Sena dan Mesya pun menikmati hidangan makan malam hari ini setelah makan mereka pun menuju ke dalam kamar masing-masing untuk mengistirahatkan diri dari penatnya hati ini.
"Selama malam Sen!" ucap Mesya.
"Iya selamat malam juga ma!" balas Sena.
***
Kini mama menangis begitu kencangnya mendengar kabar dari dokter bahwa sang putri selamat namun masih dalam keadaan koma dalam jangka waktu yang tidak ditentukan.
"Kenapa bisa?" tanya mama.
"Ma tenang dulu," balas papa.
"Gimana aku bisa tenang sih pa? Anak ku koma dan dokter tidak tau kapan dia akan sadar?" tanya mama.

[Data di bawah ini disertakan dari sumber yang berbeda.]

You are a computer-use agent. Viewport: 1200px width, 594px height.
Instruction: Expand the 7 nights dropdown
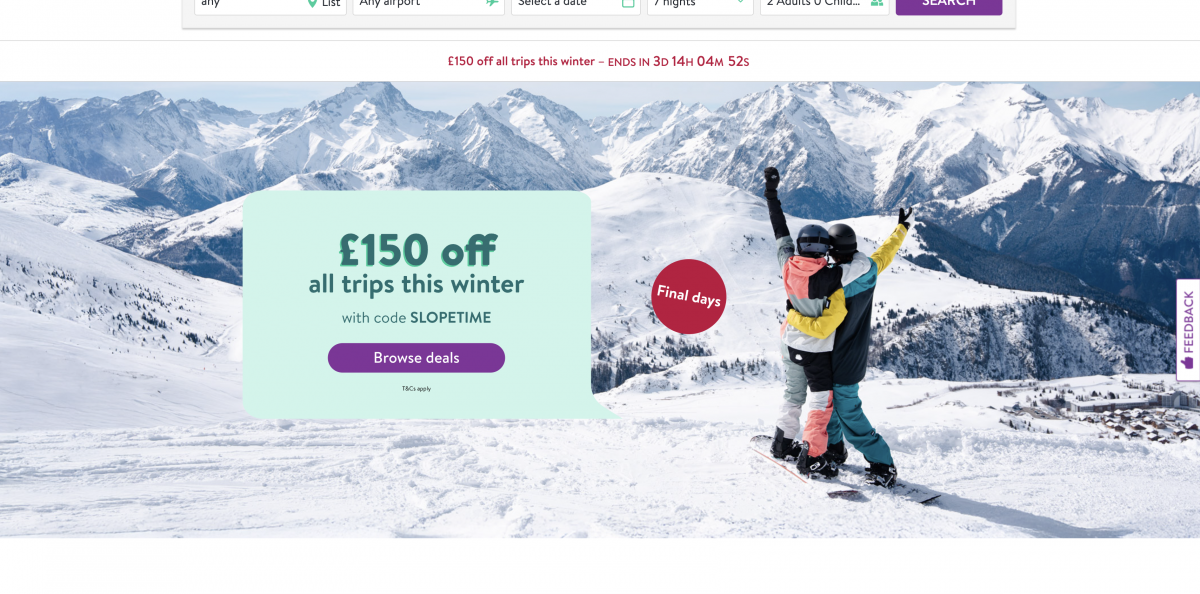tap(700, 5)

"Iya ma aku tau tapi papa yakin kalau Alishba tuh kuat pasti dia akan sadar sesegera mungkin, sekarang yang bisa kita lakukan hanyalah berdoa mengharapkan keajaiban yang diberikan oleh Tuhan kepada Alishba," balas papa.
"Papa harus segera menemukan siapa yang telah menabrak Alishba hingga seperti ini pa!" pinta mama.
"Iya ma itu sudah pasti akan papa lakukan, papa juga tidak terima anak perempuan papa menjadi seperti ini karena ulahnya, papa nggak akan beri ampunan orang itu!" ujar papa.
"Iya sudah pa kalau begitu besok papa harus buat surat laporan ke kantor polisi ya!" pinta mama dengan suara terisak.
"Iya ma," jawab papa menyetujui.
Nolan yang berada di sudut ruang tunggu hanya dapat menangis sembari menutupi wajahnya dengan kedua telapak tangannya.
Ronan sahabatnya itu tak henti menepuk pundak Nolan untuk sedikit menenangkannya meskipun ia tau Nolan tak akan tenang dengan begitu mudahnya.
"Ron gimana kalau Alishba sampai nggak bangun dari komanya?" tanya Nolan.
"Nggak Nol kamu harus optimis dulu! Alishba tuh kuat dan nggak mudah putus asa pasti dia bisa bangun dari komanya secepatnya," balas Ronan.
"Iya Ron aku tau Alishba memang kuat dan tak mudah putus asa tapi apa kamu lupa kita punya Tuhan yang maha menentukan segalanya? Kalau Tuhan berkehendak lain kita bisa apa Ron?" tanya Nolan ketakutan.
"Hush! Kamu nggak boleh mikir negatif kayak gitu Nol! Kita harus tetap berpikir positif dan berprasangka baik kepada Tuhan, mangkannya saat ini yang bisa kita lakukan hanyalah berdoa memohon kepada Tuhan agar Alishba bisa segera bangun dari komanya," balas Ronan.
"Jika aku menemukan siapa pelaku yang menabrak Alishba? Nggak akan kau beri ampun!" kata Nolan kesal.